--- DATA PROVIDED Enclosed Below ---
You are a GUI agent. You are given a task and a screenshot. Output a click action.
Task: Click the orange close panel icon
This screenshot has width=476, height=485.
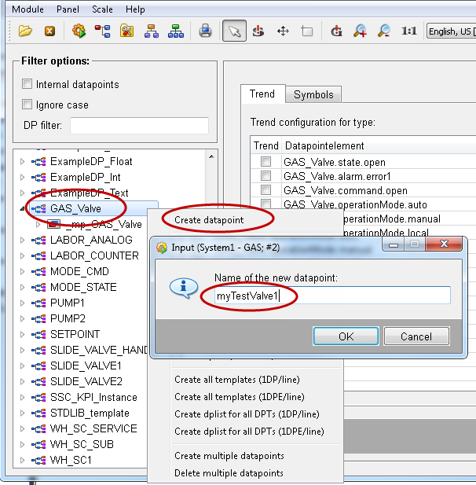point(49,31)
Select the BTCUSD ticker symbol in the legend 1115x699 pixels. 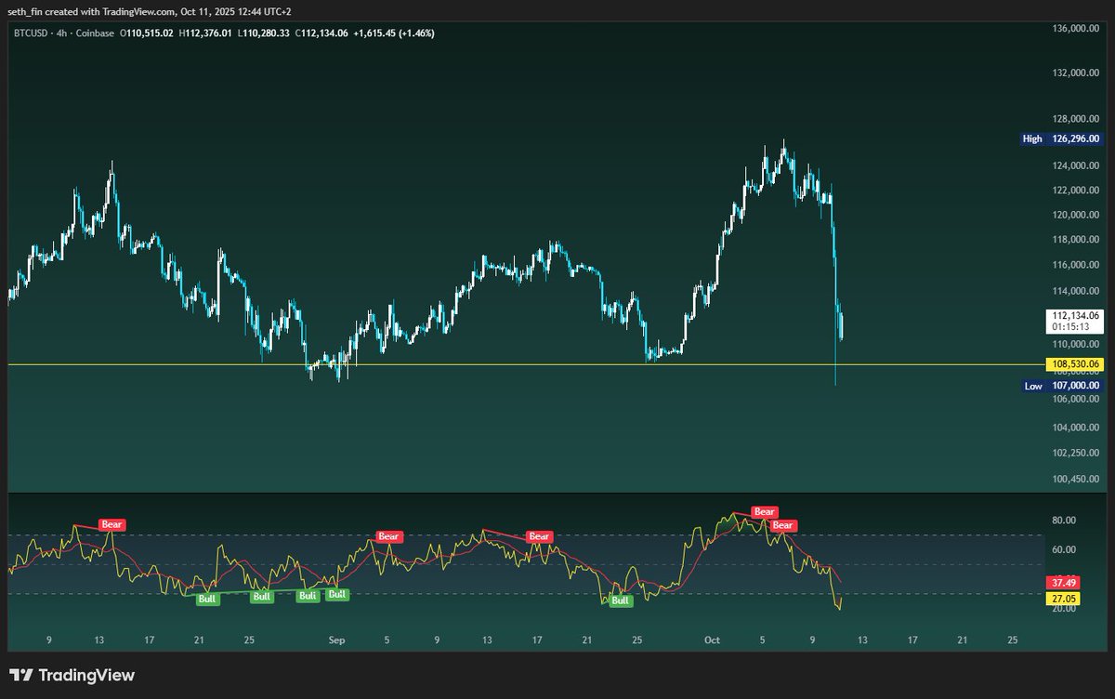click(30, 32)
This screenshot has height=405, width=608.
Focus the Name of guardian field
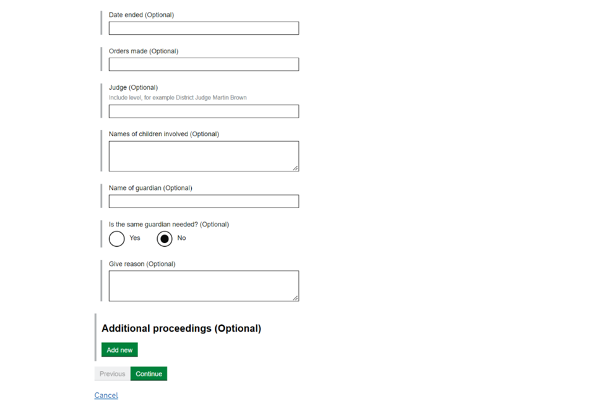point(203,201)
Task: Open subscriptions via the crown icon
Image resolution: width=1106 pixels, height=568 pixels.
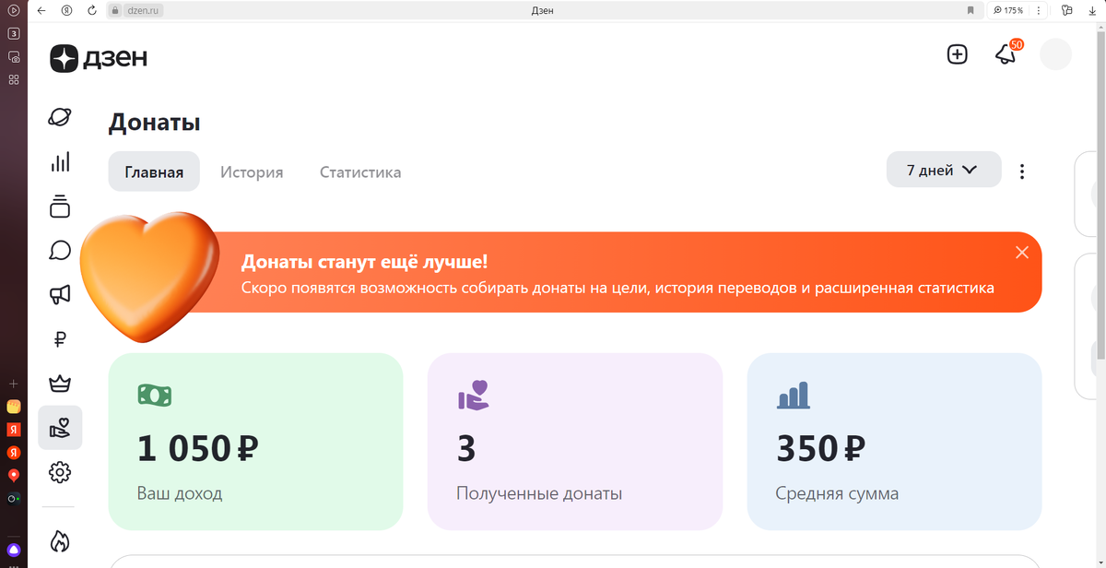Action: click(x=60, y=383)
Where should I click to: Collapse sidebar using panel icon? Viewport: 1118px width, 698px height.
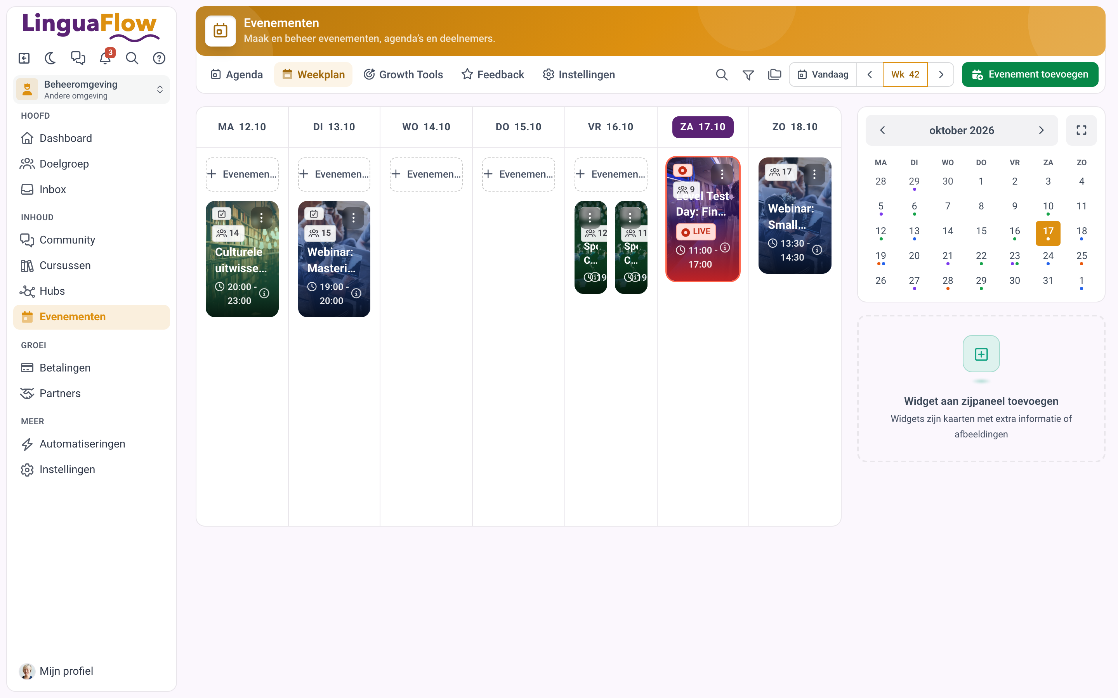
--- End of Enclosed DATA PROVIDED ---
REQUIREMENT: Your response must be one number, namely how many lines of the data contain the string "icon".

EXERCISE SOLUTION: 3